>>>>>

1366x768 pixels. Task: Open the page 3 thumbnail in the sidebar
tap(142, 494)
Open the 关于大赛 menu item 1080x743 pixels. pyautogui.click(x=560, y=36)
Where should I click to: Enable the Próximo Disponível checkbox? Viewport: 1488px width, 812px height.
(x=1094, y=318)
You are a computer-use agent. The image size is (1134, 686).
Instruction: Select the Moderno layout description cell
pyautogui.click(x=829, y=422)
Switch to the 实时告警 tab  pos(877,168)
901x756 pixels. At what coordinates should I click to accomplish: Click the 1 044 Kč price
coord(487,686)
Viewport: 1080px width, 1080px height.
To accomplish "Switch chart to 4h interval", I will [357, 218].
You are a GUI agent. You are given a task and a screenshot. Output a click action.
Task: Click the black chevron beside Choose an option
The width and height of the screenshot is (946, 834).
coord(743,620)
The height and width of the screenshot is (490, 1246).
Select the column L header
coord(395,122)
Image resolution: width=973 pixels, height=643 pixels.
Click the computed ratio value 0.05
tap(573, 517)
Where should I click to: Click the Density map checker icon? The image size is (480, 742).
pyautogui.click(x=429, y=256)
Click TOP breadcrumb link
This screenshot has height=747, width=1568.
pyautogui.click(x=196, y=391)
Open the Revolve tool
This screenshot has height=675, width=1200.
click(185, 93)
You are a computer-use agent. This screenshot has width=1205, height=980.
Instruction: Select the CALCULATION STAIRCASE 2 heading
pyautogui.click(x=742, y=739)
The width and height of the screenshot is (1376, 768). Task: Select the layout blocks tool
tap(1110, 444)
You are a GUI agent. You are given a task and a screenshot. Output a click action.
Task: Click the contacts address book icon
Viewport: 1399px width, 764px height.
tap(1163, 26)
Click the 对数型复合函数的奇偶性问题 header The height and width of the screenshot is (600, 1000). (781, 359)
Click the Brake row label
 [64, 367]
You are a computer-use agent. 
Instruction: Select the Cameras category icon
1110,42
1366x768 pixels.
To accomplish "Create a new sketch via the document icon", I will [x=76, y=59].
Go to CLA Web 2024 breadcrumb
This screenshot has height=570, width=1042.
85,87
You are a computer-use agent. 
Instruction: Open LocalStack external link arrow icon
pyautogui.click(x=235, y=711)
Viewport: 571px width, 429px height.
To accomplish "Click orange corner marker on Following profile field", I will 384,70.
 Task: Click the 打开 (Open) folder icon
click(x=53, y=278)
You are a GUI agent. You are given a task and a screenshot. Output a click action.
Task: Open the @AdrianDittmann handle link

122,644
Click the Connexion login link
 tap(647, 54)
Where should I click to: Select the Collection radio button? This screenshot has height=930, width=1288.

<<<<<

Assigned task » Starting with the first entry and ending with the last, give all of them again unchanged.

Written solution »
1366x768 pixels. Task: Open the page 3 thumbnail in the sidebar
tap(142, 494)
Open the 关于大赛 menu item 1080x743 pixels. pyautogui.click(x=560, y=36)
Where should I click to: Enable the Próximo Disponível checkbox? Viewport: 1488px width, 812px height.
(x=1094, y=318)
You are a computer-use agent. The image size is (1134, 686).
Instruction: Select the Moderno layout description cell
pyautogui.click(x=829, y=422)
Switch to the 实时告警 tab  pos(877,168)
901x756 pixels. At what coordinates should I click to accomplish: Click the 1 044 Kč price
coord(487,686)
Viewport: 1080px width, 1080px height.
To accomplish "Switch chart to 4h interval", I will [357, 218].
You are a GUI agent. You are given a task and a screenshot. Output a click action.
Task: Click the black chevron beside Choose an option
The width and height of the screenshot is (946, 834).
coord(743,620)
The height and width of the screenshot is (490, 1246).
Select the column L header
coord(395,122)
Image resolution: width=973 pixels, height=643 pixels.
Click the computed ratio value 0.05
tap(573, 517)
Where should I click to: Click the Density map checker icon? The image size is (480, 742).
pyautogui.click(x=429, y=256)
Click TOP breadcrumb link
This screenshot has height=747, width=1568.
pyautogui.click(x=196, y=391)
Open the Revolve tool
This screenshot has height=675, width=1200.
click(185, 93)
You are a computer-use agent. This screenshot has width=1205, height=980.
Instruction: Select the CALCULATION STAIRCASE 2 heading
pyautogui.click(x=742, y=739)
The width and height of the screenshot is (1376, 768). Task: Select the layout blocks tool
tap(1110, 444)
You are a GUI agent. You are given a task and a screenshot. Output a click action.
Task: Click the contacts address book icon
Viewport: 1399px width, 764px height.
tap(1163, 26)
Click the 对数型复合函数的奇偶性问题 header The height and width of the screenshot is (600, 1000). (781, 359)
Click the Brake row label
 [64, 367]
You are a computer-use agent. 
Instruction: Select the Cameras category icon
1110,42
1366x768 pixels.
To accomplish "Create a new sketch via the document icon", I will [x=76, y=59].
Go to CLA Web 2024 breadcrumb
This screenshot has height=570, width=1042.
85,87
You are a computer-use agent. 
Instruction: Open LocalStack external link arrow icon
pyautogui.click(x=235, y=711)
Viewport: 571px width, 429px height.
To accomplish "Click orange corner marker on Following profile field", I will 384,70.
 Task: Click the 打开 (Open) folder icon
click(x=53, y=278)
You are a GUI agent. You are given a task and a screenshot. Output a click action.
Task: Open the @AdrianDittmann handle link

122,644
Click the Connexion login link
 tap(647, 54)
Where should I click to: Select the Collection radio button? This screenshot has height=930, width=1288.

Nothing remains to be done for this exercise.